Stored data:
---*---

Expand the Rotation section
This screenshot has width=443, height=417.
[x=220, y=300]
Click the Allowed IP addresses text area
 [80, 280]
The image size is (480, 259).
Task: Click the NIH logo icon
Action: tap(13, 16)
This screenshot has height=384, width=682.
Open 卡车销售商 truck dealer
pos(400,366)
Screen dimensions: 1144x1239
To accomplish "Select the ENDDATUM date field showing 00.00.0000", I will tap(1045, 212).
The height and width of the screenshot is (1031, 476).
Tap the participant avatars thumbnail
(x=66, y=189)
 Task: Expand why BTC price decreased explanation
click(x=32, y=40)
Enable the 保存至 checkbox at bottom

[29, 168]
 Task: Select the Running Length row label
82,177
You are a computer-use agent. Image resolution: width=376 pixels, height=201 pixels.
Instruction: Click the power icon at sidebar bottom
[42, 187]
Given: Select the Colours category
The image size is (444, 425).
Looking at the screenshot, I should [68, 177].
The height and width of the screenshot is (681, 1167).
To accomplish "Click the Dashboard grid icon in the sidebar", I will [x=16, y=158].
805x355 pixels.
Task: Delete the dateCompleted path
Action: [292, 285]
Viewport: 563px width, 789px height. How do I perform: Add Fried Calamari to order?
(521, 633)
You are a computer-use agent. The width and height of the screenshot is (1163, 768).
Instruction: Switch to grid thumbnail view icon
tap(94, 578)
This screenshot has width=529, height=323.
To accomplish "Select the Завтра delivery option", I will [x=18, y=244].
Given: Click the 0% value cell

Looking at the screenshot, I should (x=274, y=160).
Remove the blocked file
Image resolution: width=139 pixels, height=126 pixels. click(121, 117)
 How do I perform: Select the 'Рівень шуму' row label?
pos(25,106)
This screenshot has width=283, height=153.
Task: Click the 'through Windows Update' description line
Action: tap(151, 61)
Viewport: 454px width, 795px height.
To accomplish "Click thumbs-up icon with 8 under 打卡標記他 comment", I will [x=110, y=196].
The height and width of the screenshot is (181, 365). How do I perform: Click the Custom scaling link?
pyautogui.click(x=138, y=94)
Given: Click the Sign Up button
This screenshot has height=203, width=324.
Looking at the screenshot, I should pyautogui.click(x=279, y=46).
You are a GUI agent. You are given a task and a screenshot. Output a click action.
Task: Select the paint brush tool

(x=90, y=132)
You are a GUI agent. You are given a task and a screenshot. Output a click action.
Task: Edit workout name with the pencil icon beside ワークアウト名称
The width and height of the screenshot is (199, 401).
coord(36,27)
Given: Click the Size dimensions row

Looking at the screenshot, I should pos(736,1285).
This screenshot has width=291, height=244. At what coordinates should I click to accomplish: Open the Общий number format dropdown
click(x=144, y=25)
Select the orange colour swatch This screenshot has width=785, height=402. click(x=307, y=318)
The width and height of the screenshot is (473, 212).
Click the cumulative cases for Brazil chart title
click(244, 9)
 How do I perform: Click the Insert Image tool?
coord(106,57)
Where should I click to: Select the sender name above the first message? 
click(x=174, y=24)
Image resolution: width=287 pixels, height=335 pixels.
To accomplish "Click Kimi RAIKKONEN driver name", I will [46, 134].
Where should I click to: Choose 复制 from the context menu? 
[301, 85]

---*---

What the exercise asks:
Among the entries above, count the lines that contain the word "agent" and give the number by itself.

Task output:
4